A weight update affects only the selection probability used by the processor’s dequeue loop (i.e., how queues are drained). It does not:
- change the collector pipeline graph
- add/remove processors/exporters dynamically
- alter receiver behavior
- modify resource attributes or telemetry content
The processor is designed for availability-first behavior under overload:
- Queues are bounded (per-tenant and/or global limits).
- When a queue is full, incoming batches for that tenant are dropped.
- Drops are logged and exposed via metrics.
- Failures propagate upstream through normal Collector semantics, enabling graceful retry/drop behavior without crashing the collector.
The processor exposes Prometheus-style metrics, including:
-
weightedqueue_queue_length{source="..."}(gauge)
Current queue length per tenant. High values indicate backlog/starvation risk for that source. -
weightedqueue_dropped_batches_total{source="..."}(counter)
Cumulative number of dropped metric batches per tenant due to capacity limits. A non-zero value signals actual data loss.
These metrics enable:
- Per-tenant visibility — identify which sources experience pressure or starvation.
- Fairness & priority analysis — compare queue lengths/drops across different weights.
- SLO compliance monitoring — track drops (data loss) and backlog (latency risk) under varying loads.
- Adaptive control — detect violations (e.g., high drops for a critical source) and trigger API weight updates in real-time.
- Overload experiments — quantify how the system sheds load gracefully instead of failing.
The freshness exporter exposes additional Prometheus-style counters:
-
freshness_total_batches_total{source="..."}(counter)
Total number of metric batches observed per tenant. -
freshness_good_batches_total{source="..."}(counter)
Number of metric batches whose freshness is within the configured SLO threshold.
These metrics enable:
- Freshness SLO monitoring — quantify how often telemetry meets timeliness requirements
- Per-tenant SLO compliance analysis
- Closed-loop control — adjust weights or SLOs in response to observed violations
- Research experiments — study the interaction between queueing, prioritization, and freshness under load
Observed freshness violations can be used to trigger runtime SLO or weight updates via the HTTP API, enabling adaptive behavior without restarting the collector.
The following diagram illustrates the runtime flow of metric batches through the collector and the interaction between the processor and the control extension:
flowchart TD
A[OTLP Receiver] -->|Metrics Batch| B[Filter/Internal Metrics]
B -->|Filtered Batch| C[WeightedQueue Processor]
subgraph WeightedQueue Processor
C --> D[Split by source.id]
D --> E[Check Global & Per-Queue Capacity]
E -->|Full| F[Drop Batch + Increment Drop Metric]

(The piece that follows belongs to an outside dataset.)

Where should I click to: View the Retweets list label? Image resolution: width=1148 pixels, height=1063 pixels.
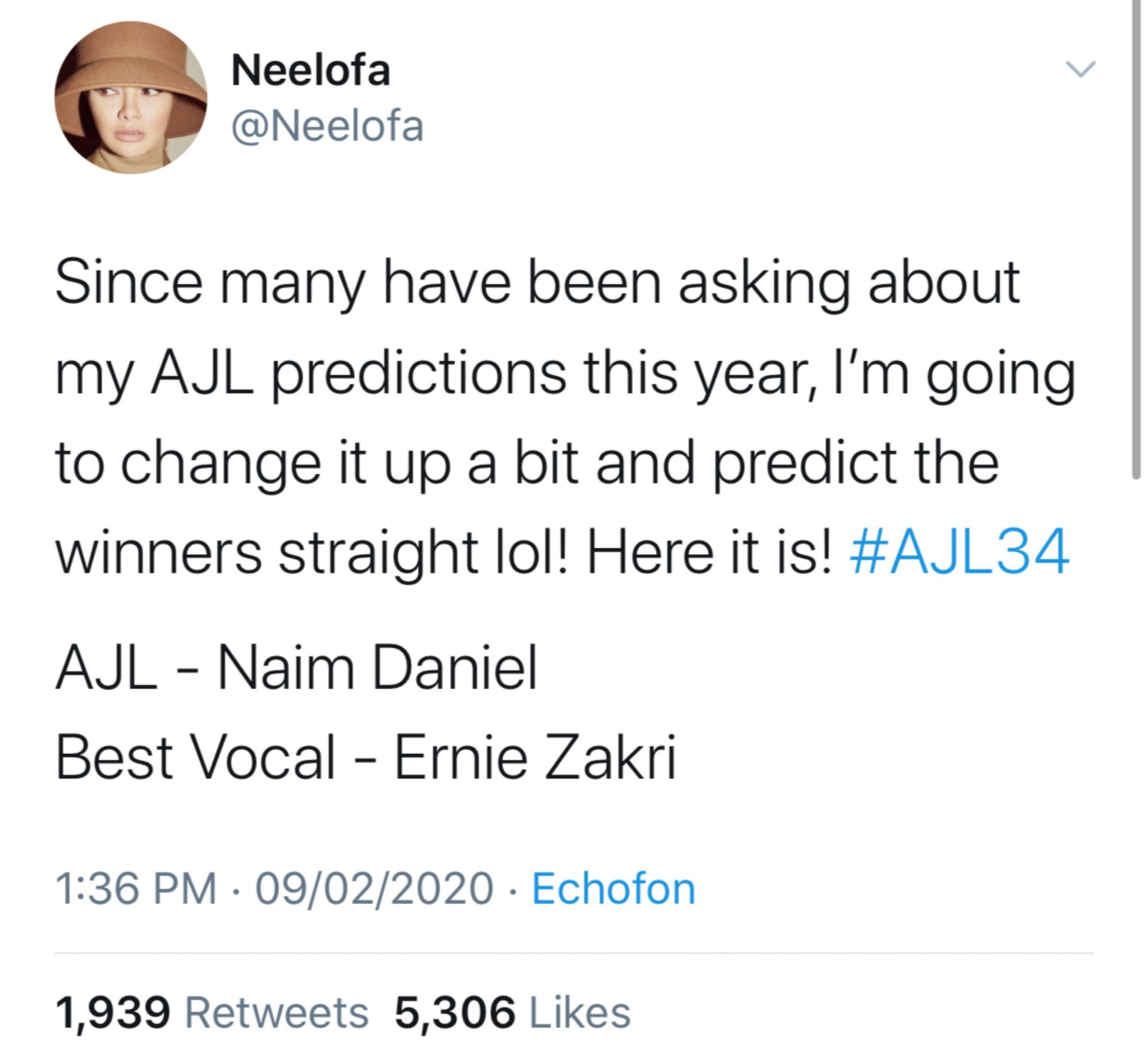277,1013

E -->|OK| G[Enqueue to Source Queue]
G --> H[Background Dequeue Loop]
H --> I[Weighted Random Select]
I --> J[Forward Batch to Next]
J --> K[Batch Processor]
K --> L[Freshness Exporter / Other Exporters]
end
M[Weight & SLO Update Extension]
M -->|POST /update_weights| N[Update Weights + Rebalance]
M -->|POST /delete_source| O[Delete Source + Rebalance]
N -->|Shared State| C
O -->|Shared State| C
P[API Calls] --> M
This component is designed for:
- multi-tenant observability aggregation
- priority-aware telemetry forwarding
- SLO-driven observability control
- overload testing and failure analysis
- research on adaptive observability pipelines
otel-prioqueue-collector/
├── prioqueue-collector/
│ ├── manifest.yaml # OCB manifest: defines modules, versions, and build output
│ └── config.yaml # Collector runtime config (receivers, processors, exporters)
│
├── weightupdateextension/ # Custom OTEL extension: exposes HTTP API for weight + SLO updates
│ ├── config.go # Extension configuration schema
│ ├── extension.go # HTTP server + request handlers (/update_weights, /slo/*, etc.)

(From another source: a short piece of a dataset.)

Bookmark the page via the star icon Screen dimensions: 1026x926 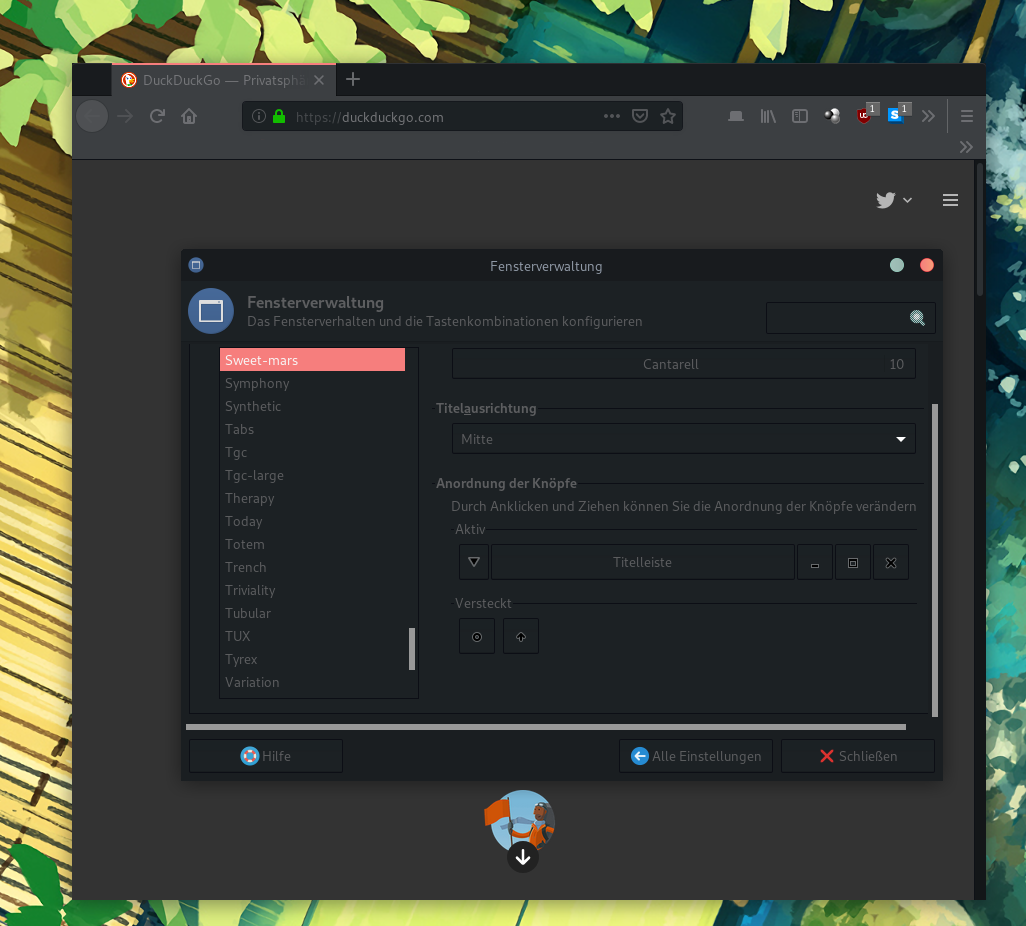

│ ├── factory.go # OTEL factory registration
│ ├── shared.go # Shared runtime state (weights, sources, SLO thresholds)
│ └── go.mod
│
├── weightedqueueprocessor/ # Custom OTEL processor: weighted per-source queueing
│ ├── config.go # Processor configuration schema
│ ├── processor.go # Queueing + weighted dequeue logic + capacity enforcement
│ ├── factory.go # OTEL factory registration
│ └── go.mod
│
├── freshnessexporter/ # Custom OTEL exporter: freshness evaluation + SLO compliance metrics
│ ├── config.go # Exporter config (tenant attribute, initial_slos, defaults)

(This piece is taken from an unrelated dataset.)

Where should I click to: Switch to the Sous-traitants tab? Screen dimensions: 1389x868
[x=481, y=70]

│ ├── exporter.go # Freshness calculation + "good/total" counters emission
│ ├── factory.go # OTEL factory registration and wiring into the pipeline
│ ├── go.mod # Go module definition for the exporter component
│
├── test-telemetry.py # Optional helper script for generating synthetic metrics
├── requirements.txt # Python dependencies for the test telemetry script
│
├── Makefile # Build, release, multi-arch Docker, and tooling commands
├── Dockerfile
└── README.md # Documentation for building and running the custom collector
- Go 1.25+
- OpenTelemetry Collector Builder (OCB):
go install go.opentelemetry.io/collector/cmd/builder@latest
This project includes a Makefile that provides convenient commands for building the collector, organizing artifacts, running Docker workflows, and producing release outputs. To list all available commands:
make helpTo build the collector binary:
make build-binThis produces the executable at prioqueue-collector/build/prioqueue-collector.
For a full release workflow (binary + checksum + summary):
make releaseRun the collector using the provided configuration (or your own):
./prioqueue-collector/build/prioqueue-collector --config prioqueue-collector/config.yamlBy default:
- OTLP receivers listen on ports 4317 (gRPC) and 4318 (HTTP)
- the weight update API listens on port 4500
The repository includes a small helper script, test-telemetry.py, which generates synthetic metrics and sends them to the collector. It’s useful for quick local testing and for demonstrating how to set the source.id resource attribute in emitted metric batches.
Install the minimal OpenTelemetry Python dependencies:
pip3 install -r requirements.txtpython3 test-telemetry.pyThe script produces a steady stream of metrics tagged with a configurable source.id,
allowing you to validate queueing behavior, weight updates, and end‑to‑end ingestion.
You can build and run the collector using Docker directly or via the Makefile.
make docker-buildThis produces a single‑architecture image matching your local machine (e.g., amd64 on Linux, arm64 on Apple Silicon).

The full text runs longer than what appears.